I've been wondering if the addition of a new keyword: "datacorruption" (or something related to that) might be useful in Bugzilla reports. There are times when bugs don't exactly cause dataloss, but instead cause the data to be represented or shown incorrectly, and, in some cases, corrupted. I can think of three examles of this. In all three cases, the description could be summed up as thus: Essentially, what the user sees and what data is actually there is not the same. 1) There is a bug with textfields that causes them to display data that is not really there. It seems to only be a corruption of what the individual sees, while the actual data inside the textfield (that can be copied) remains uncorrupted. 2) There is a bug with text on a page that does not highlight certain whitespace areas. Copying the highlighted portion of the web page ends up copying the whitespace without the user knowing it was there. This is another example of what might be considered datacorruption. The user is presented with one piece of information, but the actual data obtained is something different. 3) Another bug (if you want to call it that) deals with Mozilla's built in HTML viewer. The viewer edits the code removing stuff that should be there, and adding stuff that shouldn't. In otherwords, the data presented it not accurate. This too might qualify as a datacorruption issue.

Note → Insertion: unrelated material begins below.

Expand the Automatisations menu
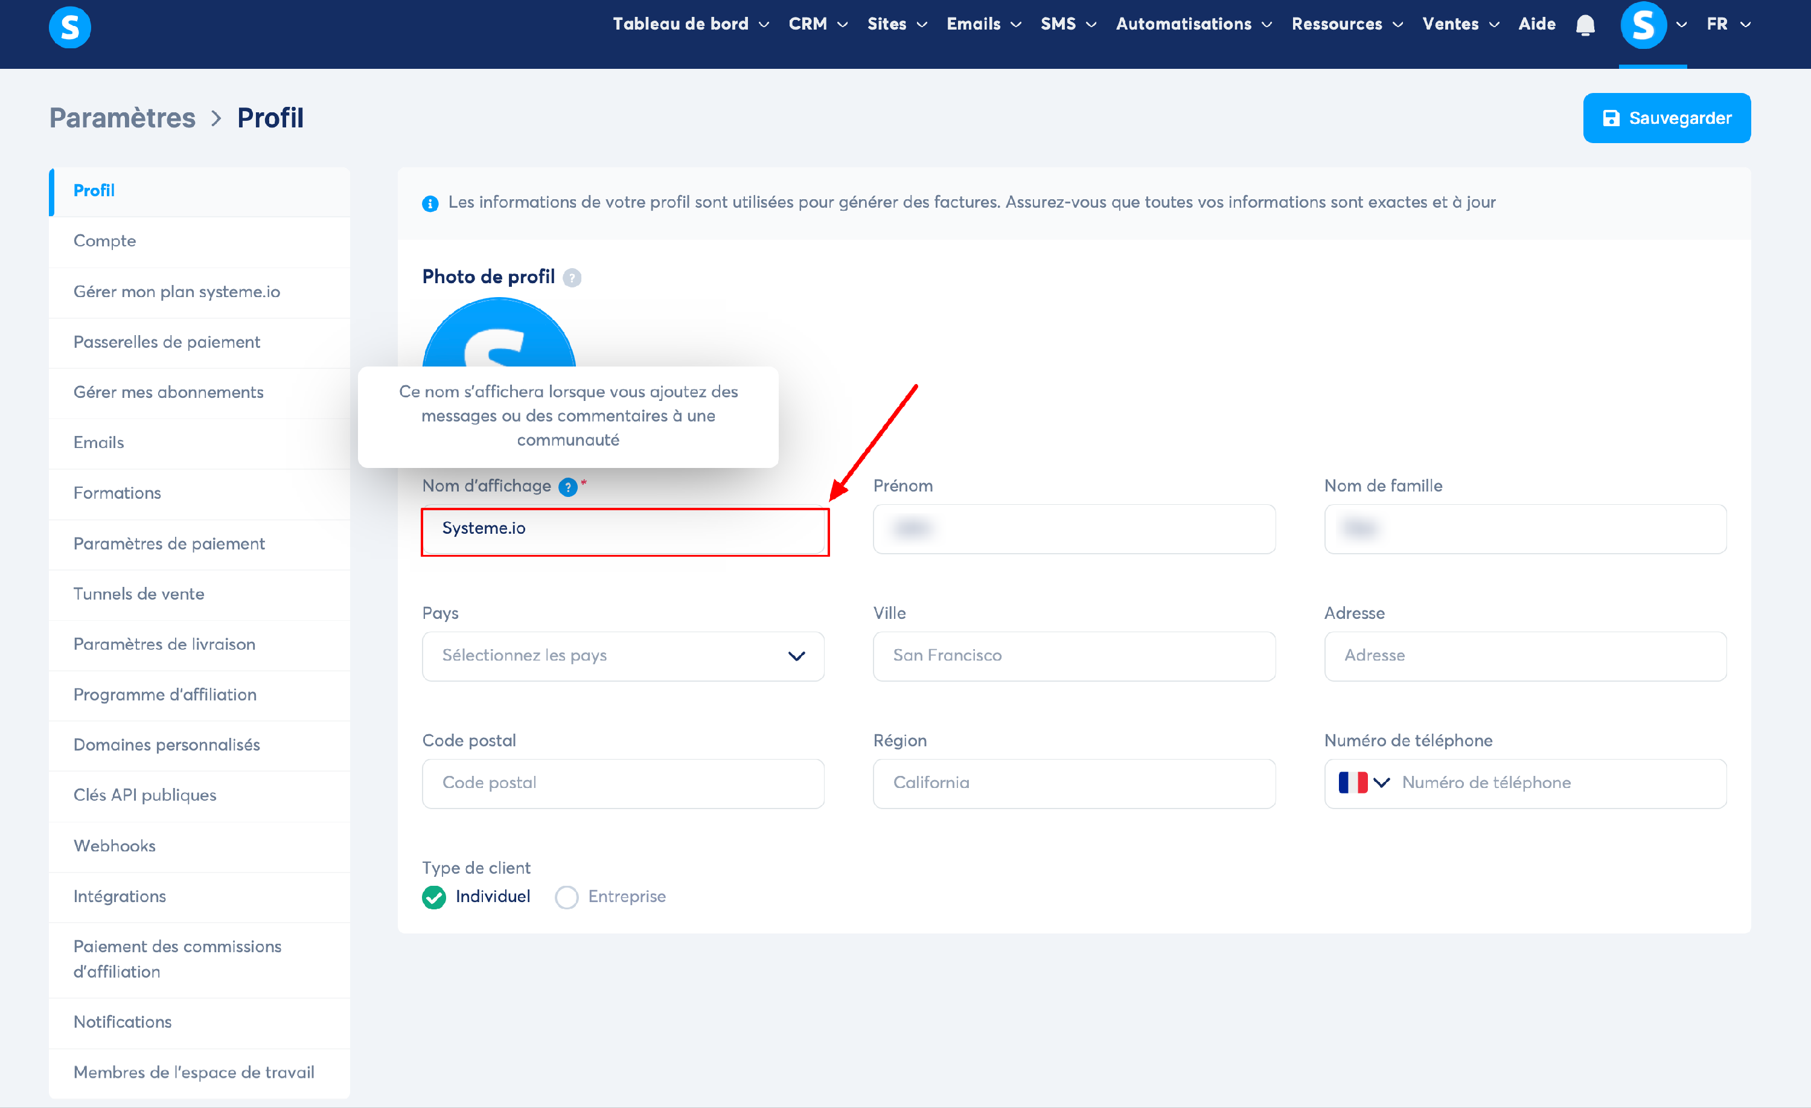The width and height of the screenshot is (1811, 1108). point(1194,24)
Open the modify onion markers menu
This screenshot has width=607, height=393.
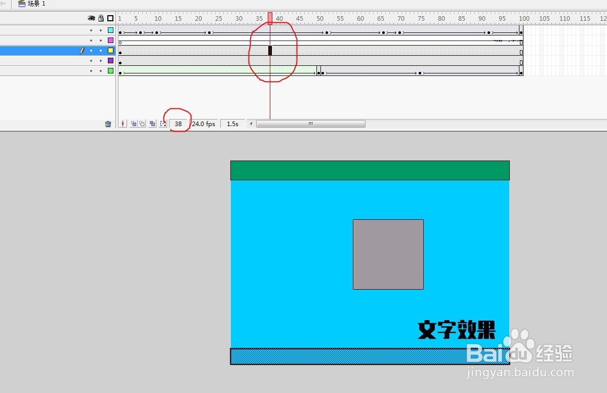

if the data isn't accurate, it's lost. hence, dataloss.
agreed, we already have dataloss, no point in adding another.
So it would be safe to apply dataloss to things similar to the 3 examples above?
no. the first example isn't datacorruption. it's just video corruption. deal with the fact that we don't categorize that. if we did, most end user bugs would be given that flag. the second is a series of filed bugs that i also don't consider datacorruption or dataloss. i have no idea which 'built in html viewer' you're speaking of. but in general i wouldn't use dataloss or datacorruption on bugs about view-source, they're just bugs, they'll be fixed when engineers have time to work on them.